EXERCISE AIM
Output exactly what appears from the line containing "Select the Магазин tab" to the end of the data below, and nothing more.

Collected data
· · ·
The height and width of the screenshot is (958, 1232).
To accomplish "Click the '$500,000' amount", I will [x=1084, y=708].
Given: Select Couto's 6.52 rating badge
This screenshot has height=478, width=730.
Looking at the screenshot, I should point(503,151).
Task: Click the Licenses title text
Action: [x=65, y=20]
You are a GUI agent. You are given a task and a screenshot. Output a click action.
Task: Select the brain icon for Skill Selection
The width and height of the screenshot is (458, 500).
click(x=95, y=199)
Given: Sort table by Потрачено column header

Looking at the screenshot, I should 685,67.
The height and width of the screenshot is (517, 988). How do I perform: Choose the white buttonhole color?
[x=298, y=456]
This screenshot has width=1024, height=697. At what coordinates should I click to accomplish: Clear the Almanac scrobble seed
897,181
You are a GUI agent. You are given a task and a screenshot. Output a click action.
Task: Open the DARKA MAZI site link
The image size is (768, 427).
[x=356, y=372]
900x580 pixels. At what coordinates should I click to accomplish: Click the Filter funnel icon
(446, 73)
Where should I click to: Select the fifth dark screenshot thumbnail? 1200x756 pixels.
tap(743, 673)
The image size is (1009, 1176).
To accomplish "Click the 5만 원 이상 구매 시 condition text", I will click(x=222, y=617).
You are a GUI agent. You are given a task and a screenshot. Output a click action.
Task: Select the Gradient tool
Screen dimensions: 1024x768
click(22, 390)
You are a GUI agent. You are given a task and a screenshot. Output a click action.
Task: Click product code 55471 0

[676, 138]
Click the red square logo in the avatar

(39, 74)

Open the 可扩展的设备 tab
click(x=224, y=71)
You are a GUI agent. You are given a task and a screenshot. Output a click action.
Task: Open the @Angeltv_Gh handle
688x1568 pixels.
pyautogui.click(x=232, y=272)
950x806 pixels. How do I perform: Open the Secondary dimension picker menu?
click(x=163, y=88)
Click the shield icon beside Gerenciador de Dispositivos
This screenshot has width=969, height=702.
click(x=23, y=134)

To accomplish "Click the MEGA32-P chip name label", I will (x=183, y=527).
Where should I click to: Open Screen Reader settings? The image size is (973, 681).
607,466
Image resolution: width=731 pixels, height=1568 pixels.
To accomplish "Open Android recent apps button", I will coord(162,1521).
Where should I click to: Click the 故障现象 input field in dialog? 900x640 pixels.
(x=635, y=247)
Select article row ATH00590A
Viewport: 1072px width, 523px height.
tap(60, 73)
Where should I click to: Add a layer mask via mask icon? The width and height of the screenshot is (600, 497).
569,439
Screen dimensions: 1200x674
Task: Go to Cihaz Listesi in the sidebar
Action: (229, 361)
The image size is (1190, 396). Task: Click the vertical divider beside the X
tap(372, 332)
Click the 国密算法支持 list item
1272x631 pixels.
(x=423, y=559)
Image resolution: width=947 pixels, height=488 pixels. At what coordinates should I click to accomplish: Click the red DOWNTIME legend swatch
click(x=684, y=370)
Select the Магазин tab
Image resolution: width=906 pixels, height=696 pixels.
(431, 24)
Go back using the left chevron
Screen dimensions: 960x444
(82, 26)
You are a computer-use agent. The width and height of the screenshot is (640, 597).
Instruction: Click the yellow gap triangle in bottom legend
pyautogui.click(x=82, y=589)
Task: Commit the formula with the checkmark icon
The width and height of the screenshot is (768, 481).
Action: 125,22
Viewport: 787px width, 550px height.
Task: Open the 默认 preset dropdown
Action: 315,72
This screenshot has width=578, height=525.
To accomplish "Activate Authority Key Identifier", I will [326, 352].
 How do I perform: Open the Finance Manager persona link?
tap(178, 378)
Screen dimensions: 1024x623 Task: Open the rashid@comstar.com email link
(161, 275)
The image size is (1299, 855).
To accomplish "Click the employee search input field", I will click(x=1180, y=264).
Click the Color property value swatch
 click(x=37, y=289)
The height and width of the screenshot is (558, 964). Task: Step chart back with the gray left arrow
· · ·
RESPONSE FOR THIS EXERCISE
Select the Магазин tab
Image resolution: width=906 pixels, height=696 pixels.
(431, 24)
Go back using the left chevron
Screen dimensions: 960x444
(82, 26)
You are a computer-use agent. The width and height of the screenshot is (640, 597).
Instruction: Click the yellow gap triangle in bottom legend
pyautogui.click(x=82, y=589)
Task: Commit the formula with the checkmark icon
The width and height of the screenshot is (768, 481).
Action: 125,22
Viewport: 787px width, 550px height.
Task: Open the 默认 preset dropdown
Action: 315,72
This screenshot has width=578, height=525.
To accomplish "Activate Authority Key Identifier", I will [326, 352].
 How do I perform: Open the Finance Manager persona link?
tap(178, 378)
Screen dimensions: 1024x623 Task: Open the rashid@comstar.com email link
(161, 275)
The image size is (1299, 855).
To accomplish "Click the employee search input field", I will click(x=1180, y=264).
Click the Color property value swatch
 click(x=37, y=289)
The height and width of the screenshot is (558, 964). Task: Step chart back with the gray left arrow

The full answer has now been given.